02 juillet 2009 à 00h00
Sébastien de Halleux, un Belge et 30 millions de joueurs

Sébastien de Halleux, un Belge et 30 millions de joueurs
Playfish, dont Sébastien de Halleux est un des cofondateurs, emploie 100 personnes, sur trois continents. «Habiter dans un petit pays est une chance parce qu'on en sort beaucoup plus rapidement», estime l'ingénieur belge qui réside à San Francisco.
Sébastien de Halleux explique pourquoi la discipline du marketing, telle que nous la concevons aujourd'hui, est appelée à disparaître. «Le nouveau modèle, c'est créer des produits d'une qualité telle que les acheteurs ont envie de les recommander à leurs amis», résume-t-il.

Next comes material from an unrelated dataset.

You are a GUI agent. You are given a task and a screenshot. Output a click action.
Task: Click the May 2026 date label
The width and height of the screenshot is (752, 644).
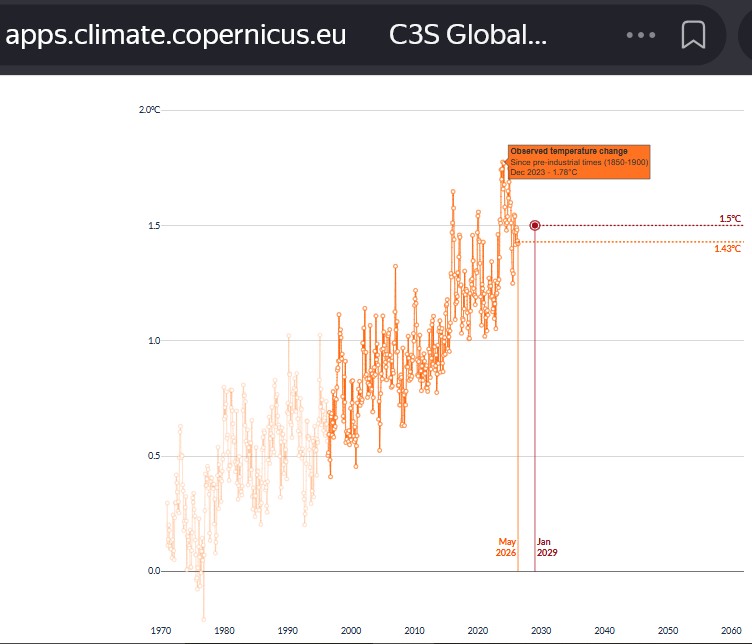[x=506, y=547]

«Le modèle classique, c'est pénétrer un premier marché, y établir une présence forte puis viser une expansion. Chez Playfish, nous pensons que le momentum sur le web est un phénomène global, où les frontières existent moins, et que les acteurs qui vont le mieux réussir seront ceux qui toucheront leur public global dès le premier jour.»
«Dans la Silicon Valley, on lit très souvent des CV de grands entrepreneurs qui ont connu plusieurs faillites et ont commis de nombreuses erreurs. Ici, c'est considéré comme un plus !» Selon Sébastien de Halleux, il faut «institutionnaliser l'apprentissage des erreurs».